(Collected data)
○ ○ ○ ○

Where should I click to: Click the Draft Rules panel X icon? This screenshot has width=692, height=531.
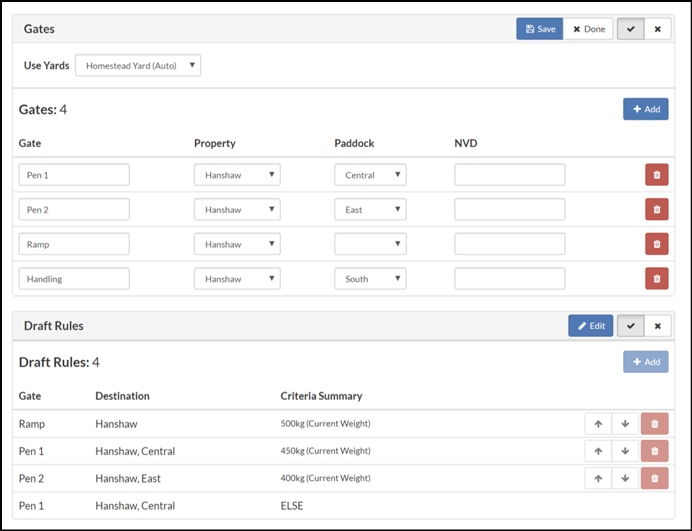pos(657,326)
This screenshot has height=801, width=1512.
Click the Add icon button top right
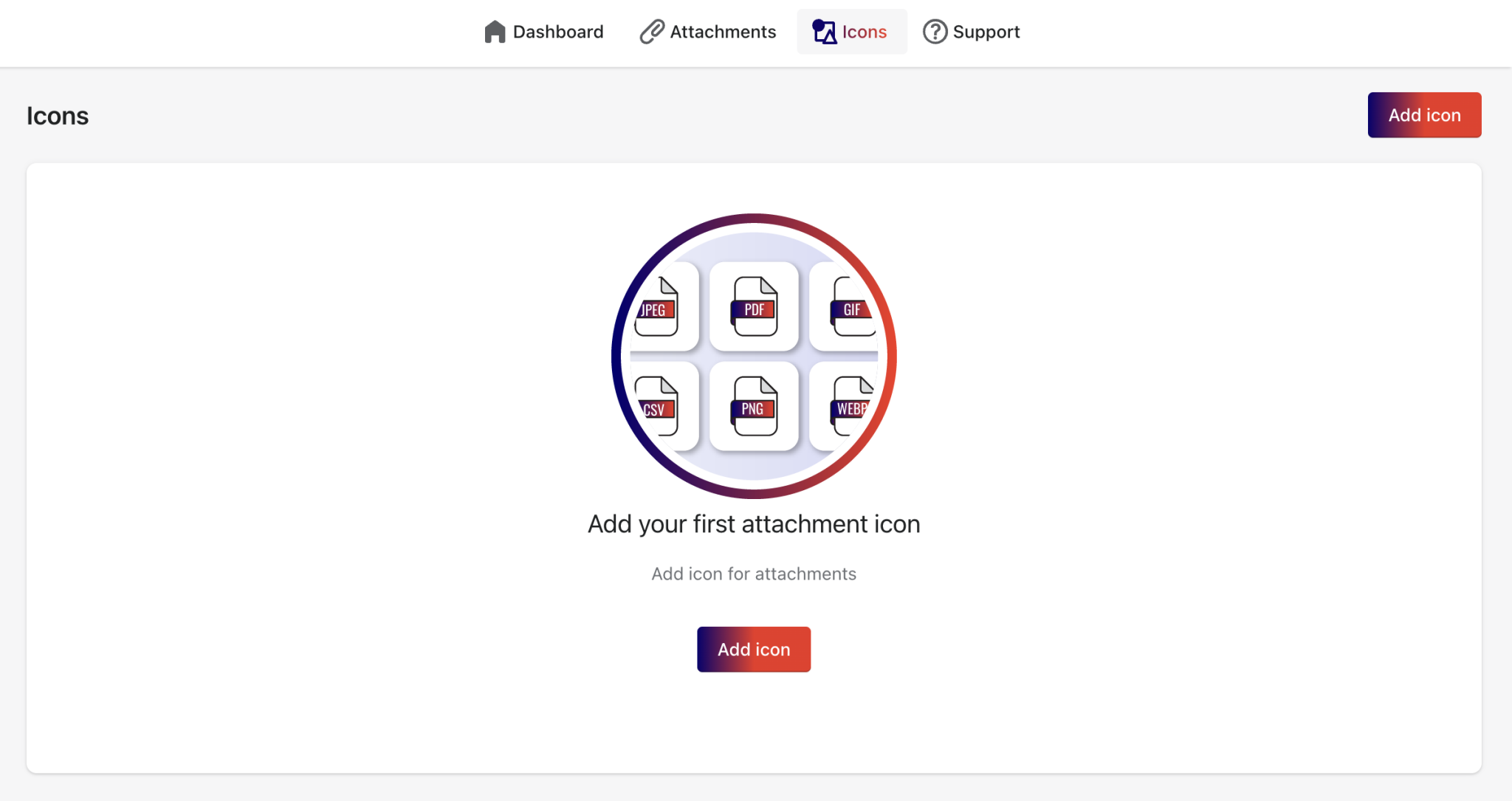[1424, 114]
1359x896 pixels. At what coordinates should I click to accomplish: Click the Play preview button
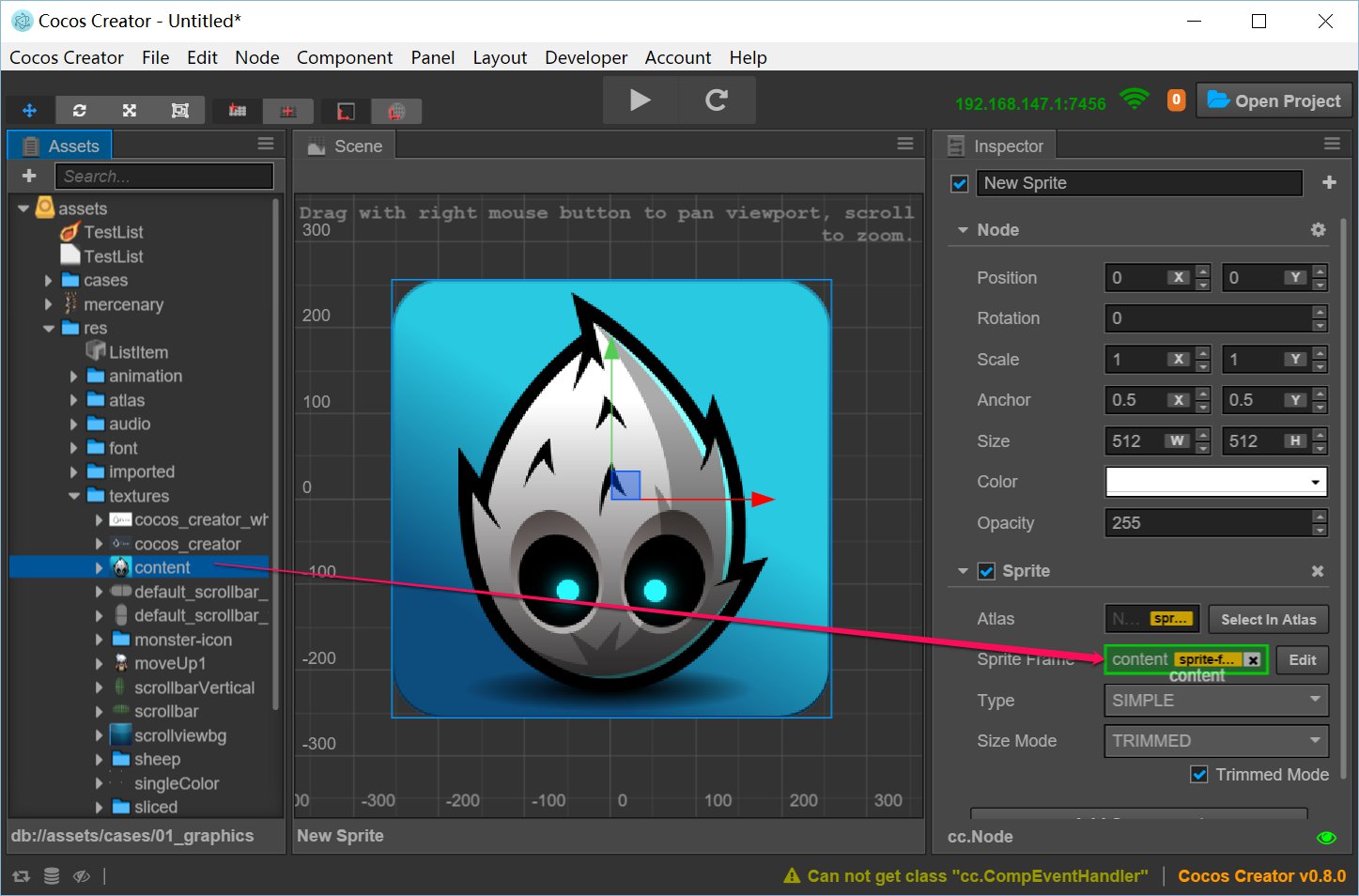pos(640,99)
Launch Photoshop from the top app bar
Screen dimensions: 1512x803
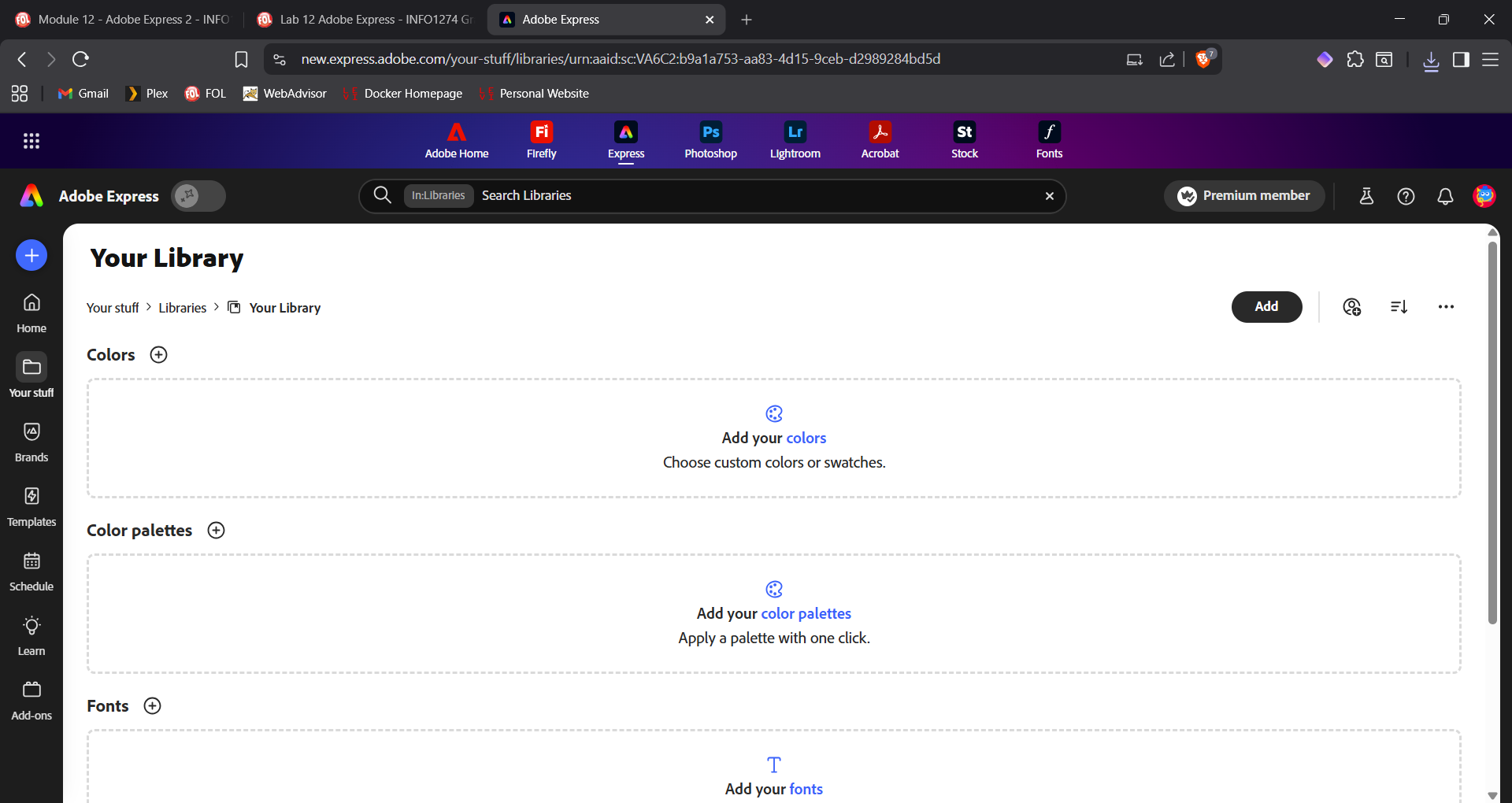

○ ○ ○ ○

YOUR TASK: Every line above should be printed again word for word, without its pictures.

YOUR RESPONSE:
Where should I click to: Click the Draft Rules panel X icon? This screenshot has width=692, height=531.
pos(657,326)
This screenshot has height=801, width=1512.
Click the Add icon button top right
[1424, 114]
1359x896 pixels. At what coordinates should I click to accomplish: Click the Play preview button
pos(640,99)
Launch Photoshop from the top app bar
Screen dimensions: 1512x803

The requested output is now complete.